### TASK DETAILS:
Look below for the line that contains "Where should I", then copy it and each following line to the end of the records, minus any pictures.
START THE INPUT
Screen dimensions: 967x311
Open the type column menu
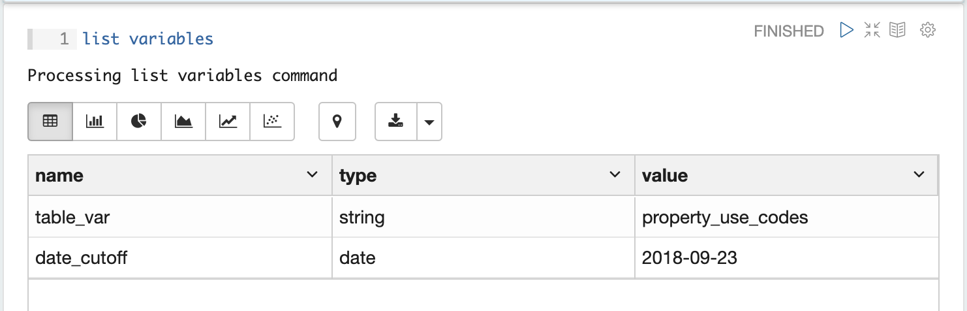(x=615, y=175)
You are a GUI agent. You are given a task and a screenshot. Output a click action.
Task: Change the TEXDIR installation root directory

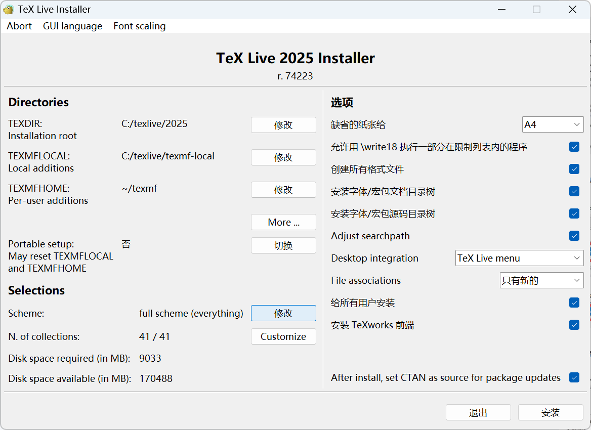point(283,125)
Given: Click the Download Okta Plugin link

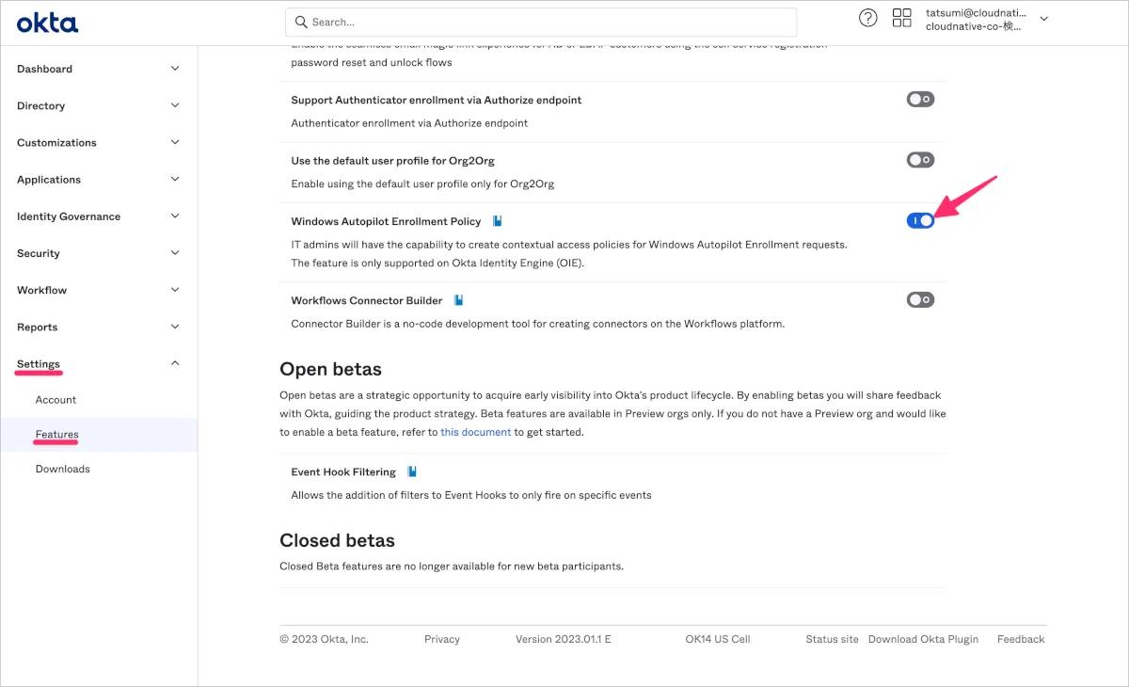Looking at the screenshot, I should [923, 639].
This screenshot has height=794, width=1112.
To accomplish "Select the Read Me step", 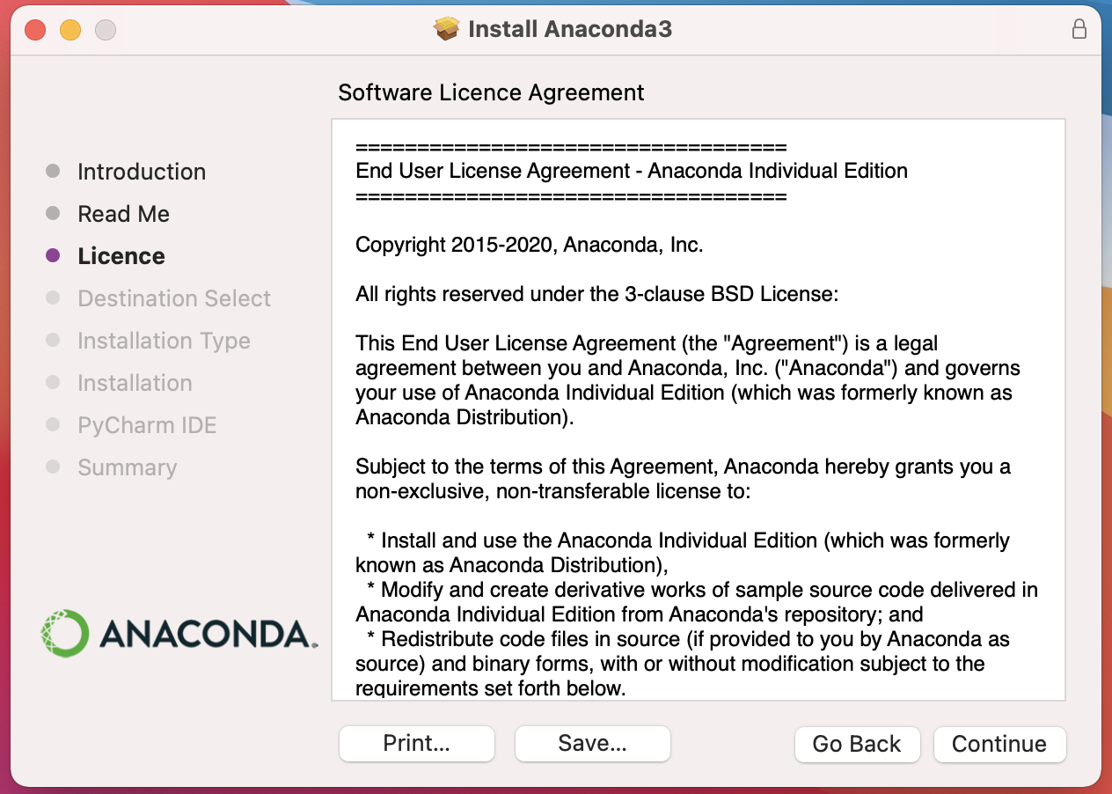I will pos(123,213).
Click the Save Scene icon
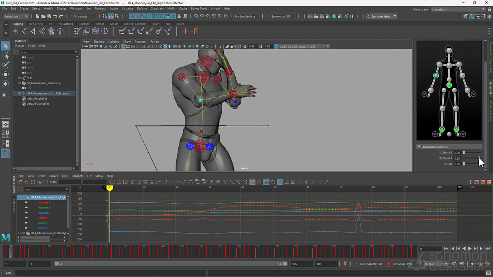493x277 pixels. click(x=49, y=16)
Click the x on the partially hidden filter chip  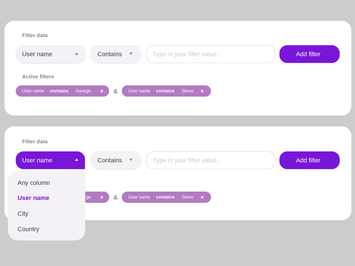pos(102,197)
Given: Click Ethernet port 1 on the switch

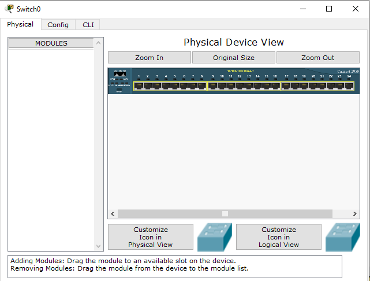Looking at the screenshot, I should (x=139, y=86).
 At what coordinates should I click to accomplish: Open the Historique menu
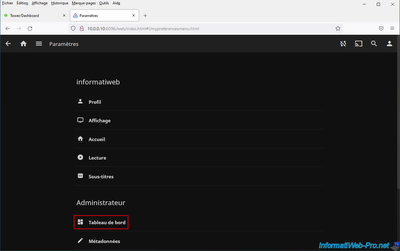click(60, 3)
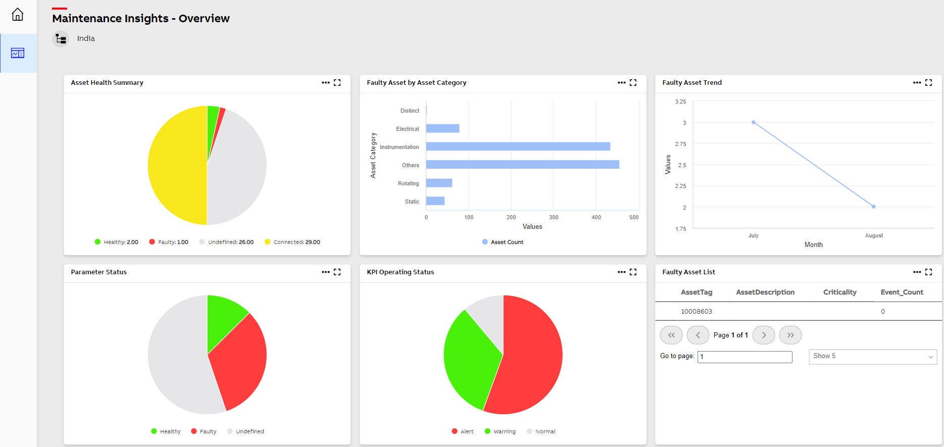This screenshot has height=447, width=944.
Task: Click the Go to page input field
Action: pyautogui.click(x=744, y=357)
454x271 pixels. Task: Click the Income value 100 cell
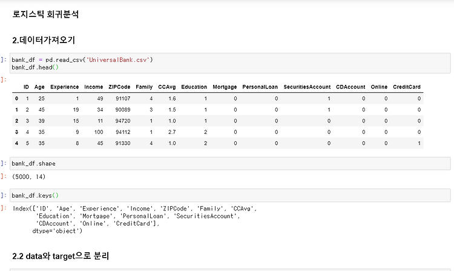click(99, 132)
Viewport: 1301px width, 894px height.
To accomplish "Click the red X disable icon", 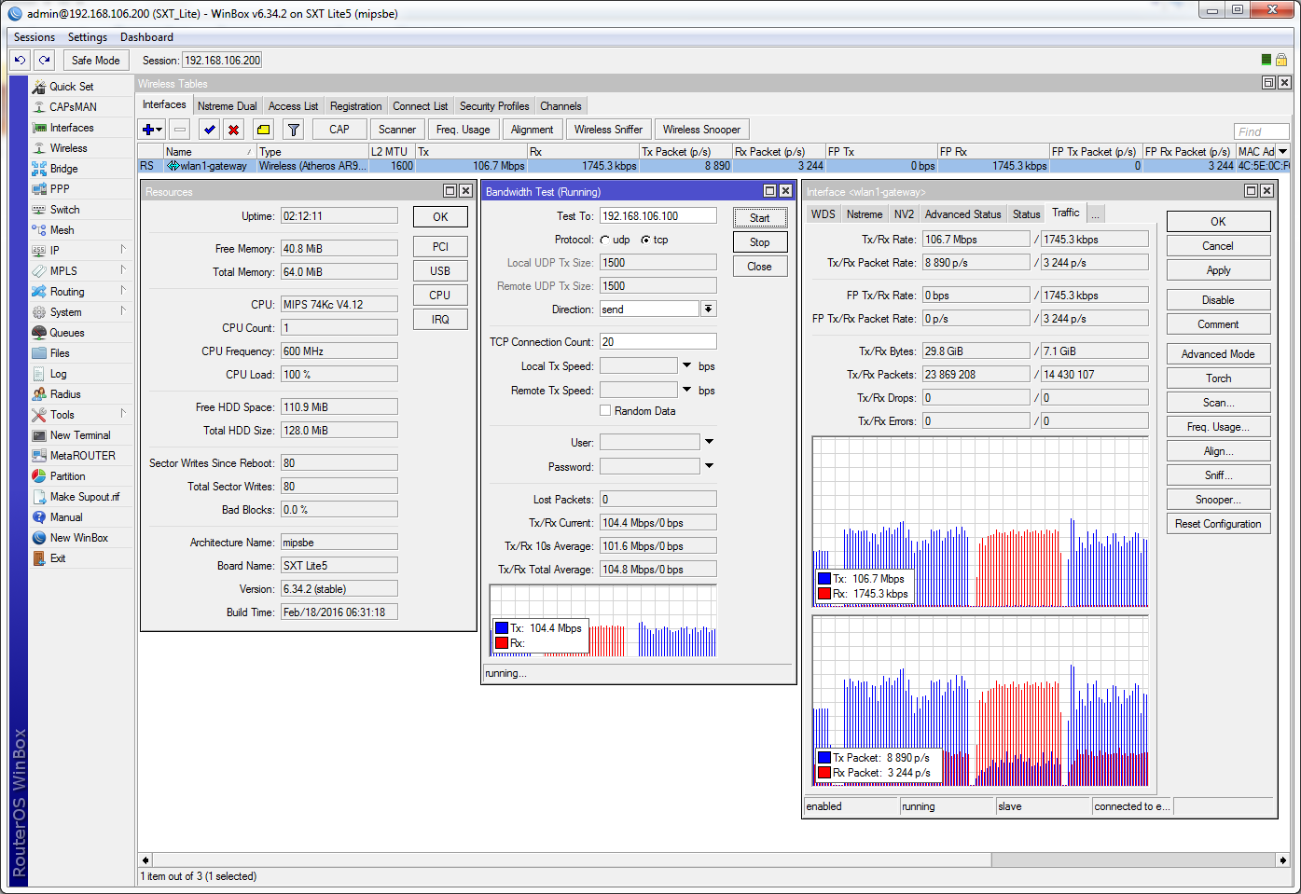I will (x=234, y=130).
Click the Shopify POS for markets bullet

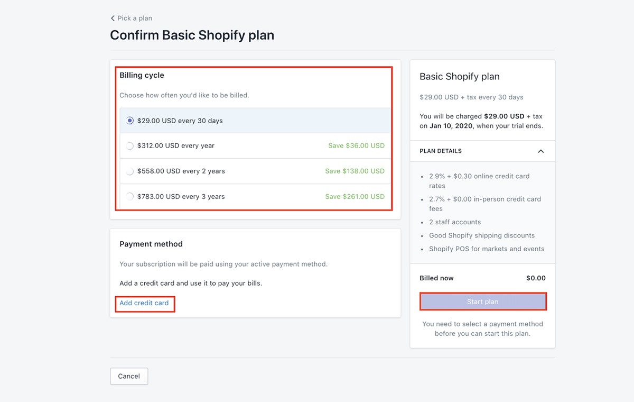(487, 249)
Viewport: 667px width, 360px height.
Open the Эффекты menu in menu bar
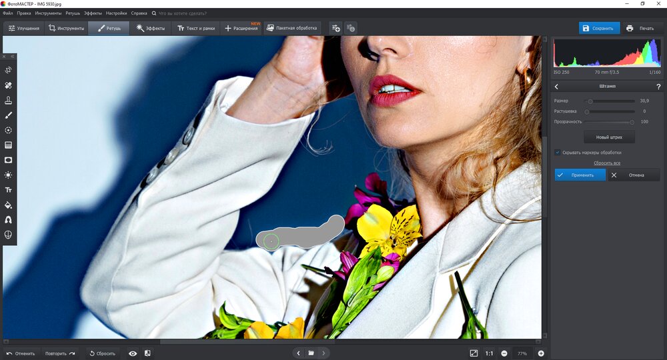(x=93, y=13)
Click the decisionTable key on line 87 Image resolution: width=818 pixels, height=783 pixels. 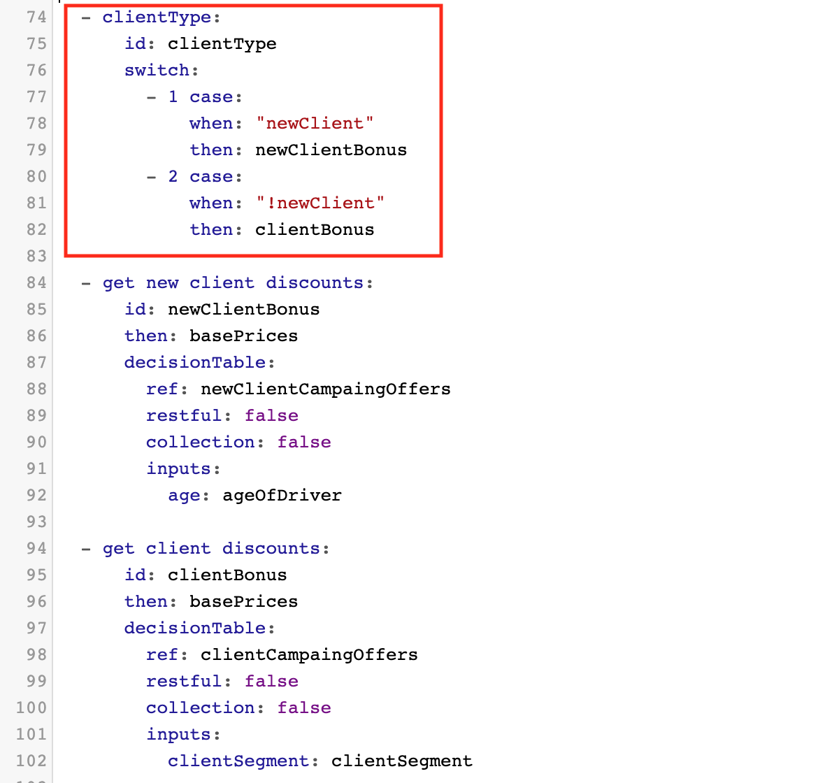point(195,362)
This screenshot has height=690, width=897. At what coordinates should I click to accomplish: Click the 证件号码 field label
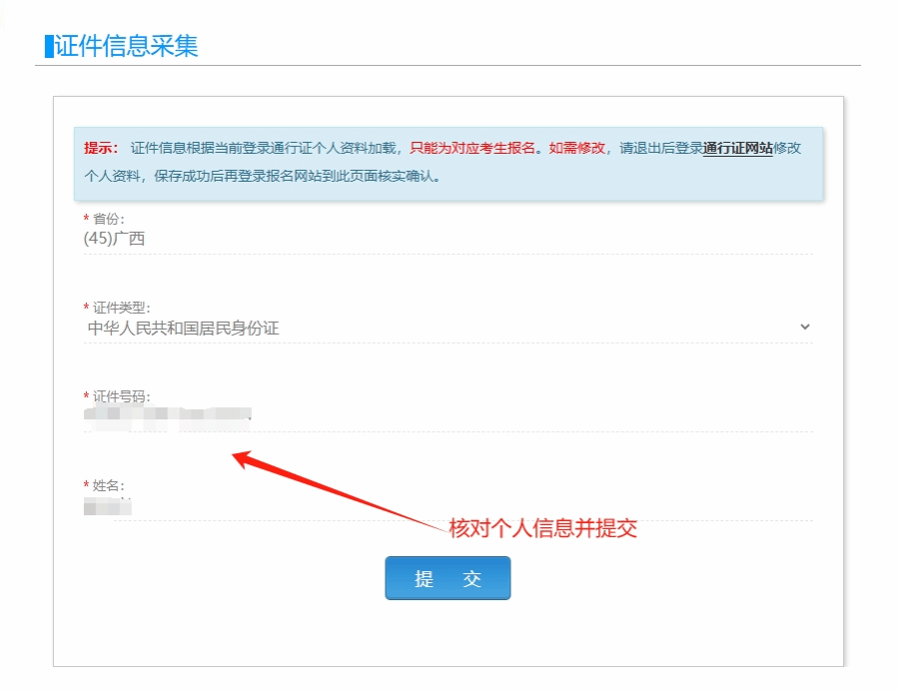point(121,396)
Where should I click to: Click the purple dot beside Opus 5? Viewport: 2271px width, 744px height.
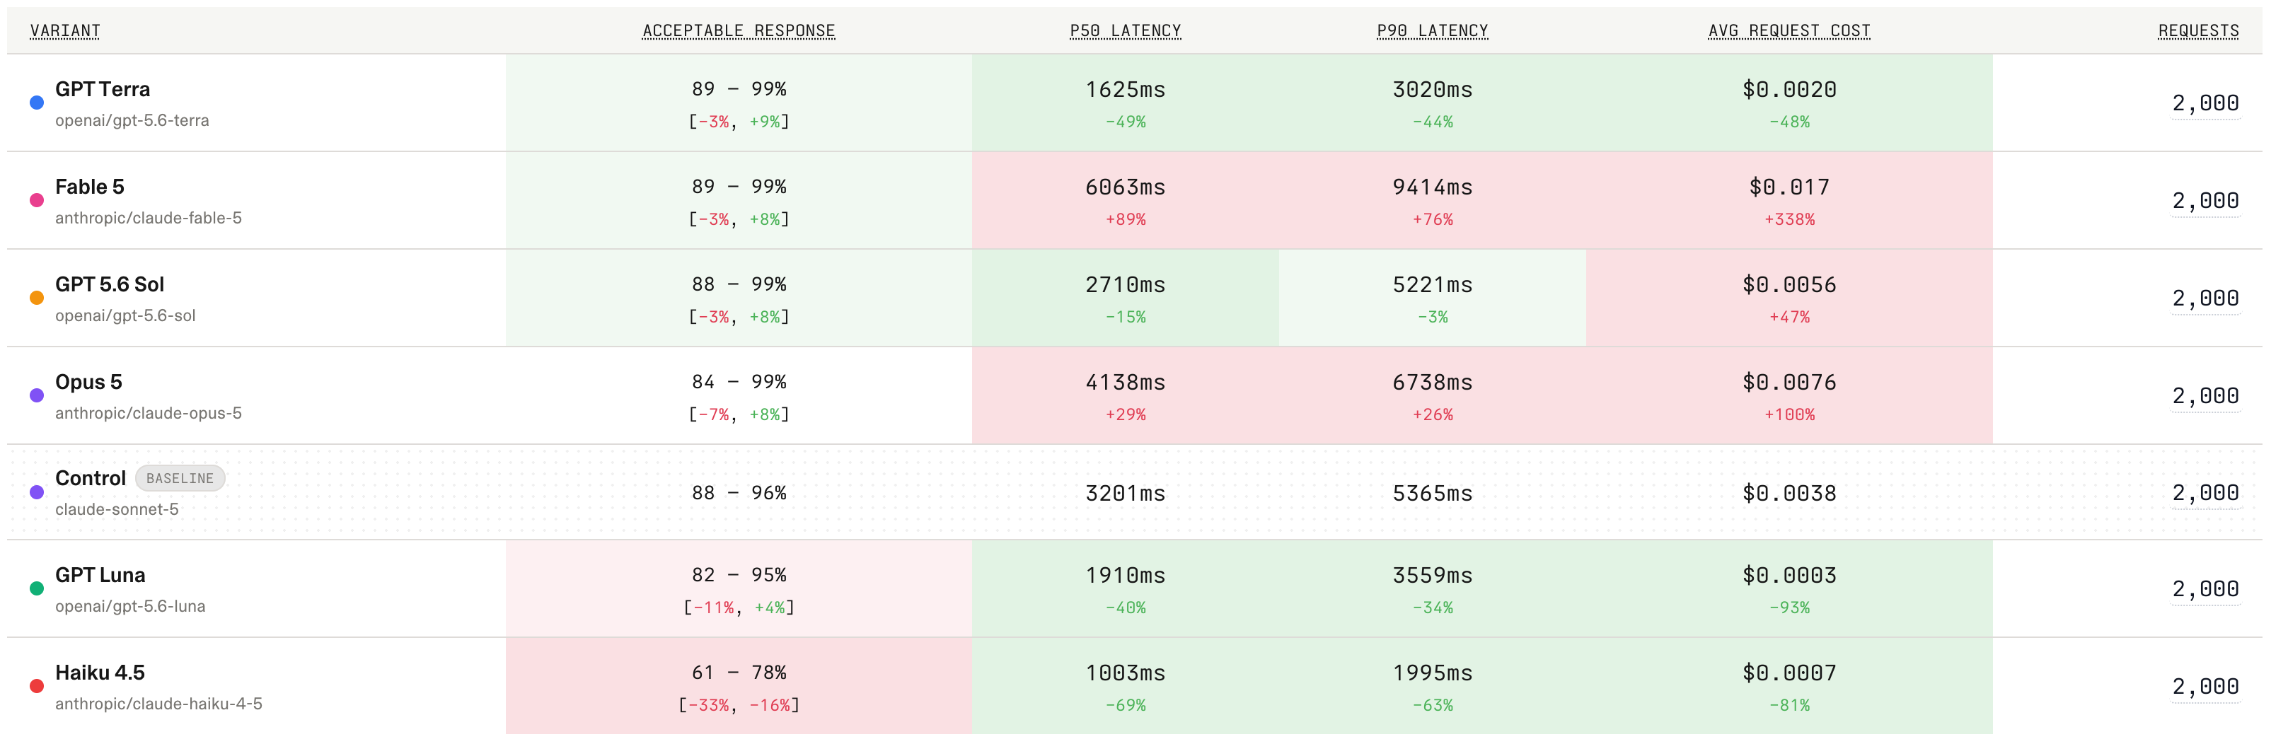[37, 396]
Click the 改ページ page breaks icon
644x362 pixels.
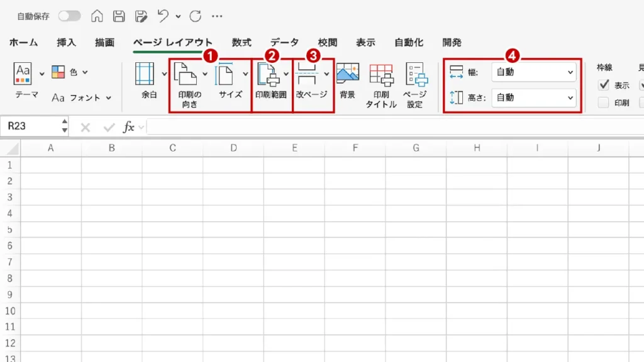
END THE INPUT
### ANSWER SECTION:
Where should I click to: Click the purple dot beside Opus 5? Viewport: 2271px width, 744px height.
[37, 396]
Click the 改ページ page breaks icon
644x362 pixels.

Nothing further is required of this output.